Khlit, watching them, saw that they were men of varied race. He guessed at Persian, Kurd, Circassian, Turk and others with whom he was not familiar—dark-skinned, and heavily-cloaked who sat their horses as a swallow rides the wind. Also, the Khirghiz men of the caravan had joined the newcomers.
The first rider flung some words at the Greek who was cowering on the ground and Khlit thought he caught the phrase "Alamut." Then the horsemen picked up three of the nine piles of goods, and flung them over pack-horses. Other riders who had been similarly occupied joined them. All the while the Tatar guardians of the caravan watched without interest, as men who had seen the like before.
It was not until the horsemen were well away over the salt plain that Khlit recovered from his astonishment at the sight of few robbing many.
"Better the mountain-folk than these," he growled, spitting in the direction of the merchants who were putting their goods away amid lamentations.
So it came to pass that a Cossack rode into the foothills of Rudbar where, in the words of the historian Abulghazi, none set foot who held Allah or Christ for their true God, and with him rode a Tatar who, under other circumstances would gladly have slain him.
They rode in silence, as rapidly as the pack animal could move, and by nightfall had gained the edge of the salt deposits that made that part of Persia like a frozen lake.
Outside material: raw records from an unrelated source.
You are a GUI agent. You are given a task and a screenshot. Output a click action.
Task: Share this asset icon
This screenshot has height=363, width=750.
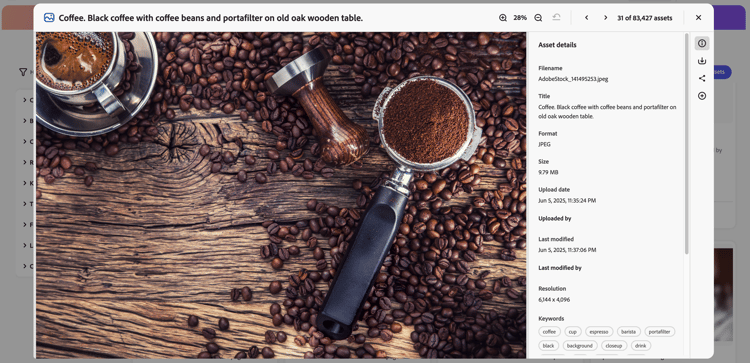click(702, 78)
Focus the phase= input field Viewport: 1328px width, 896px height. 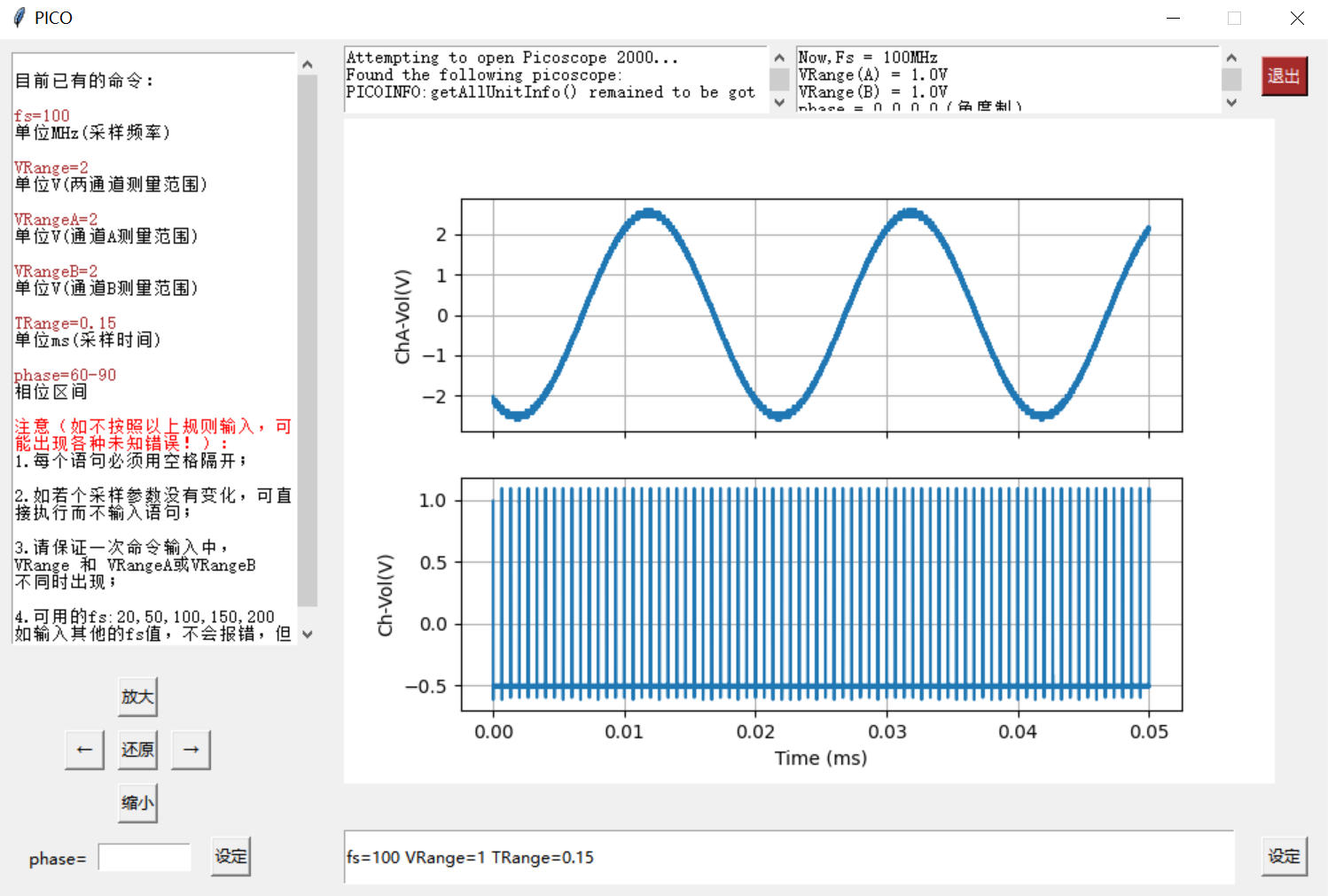point(145,858)
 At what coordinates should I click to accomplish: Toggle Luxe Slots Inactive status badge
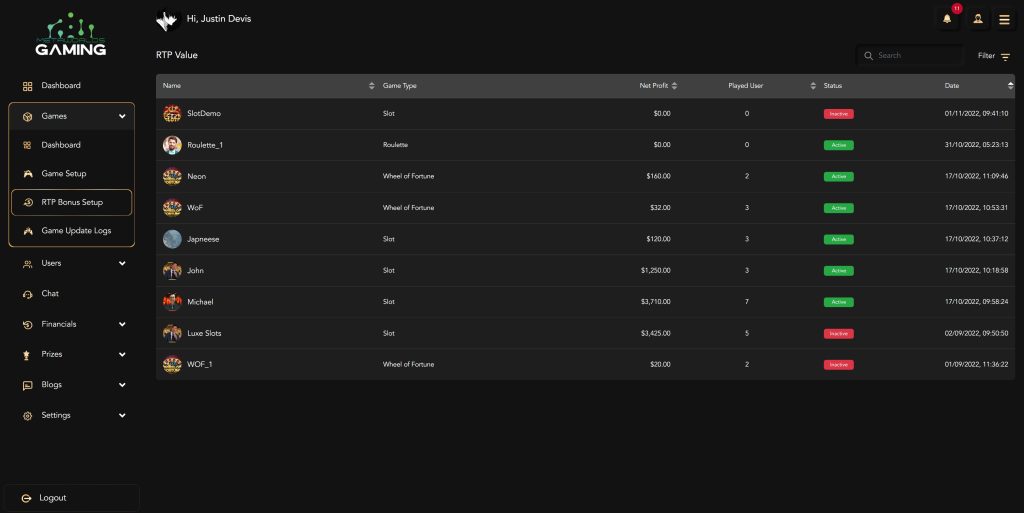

Each made camp after his fashion. And two fires were lighted instead of one. Khlit produced some barley cakes and wine and made a good meal. Toctamish took some raw meat from under his saddle where he had placed it for seasoning and washed it down with his favorite arak. Both kindled pipes and sat in silence in the darkness.
Toctamish's pipe went out first, and Khlit knew that the Tatar had swallowed the smoke until with the burning arak he had lost consciousness. The Cossack was soon asleep.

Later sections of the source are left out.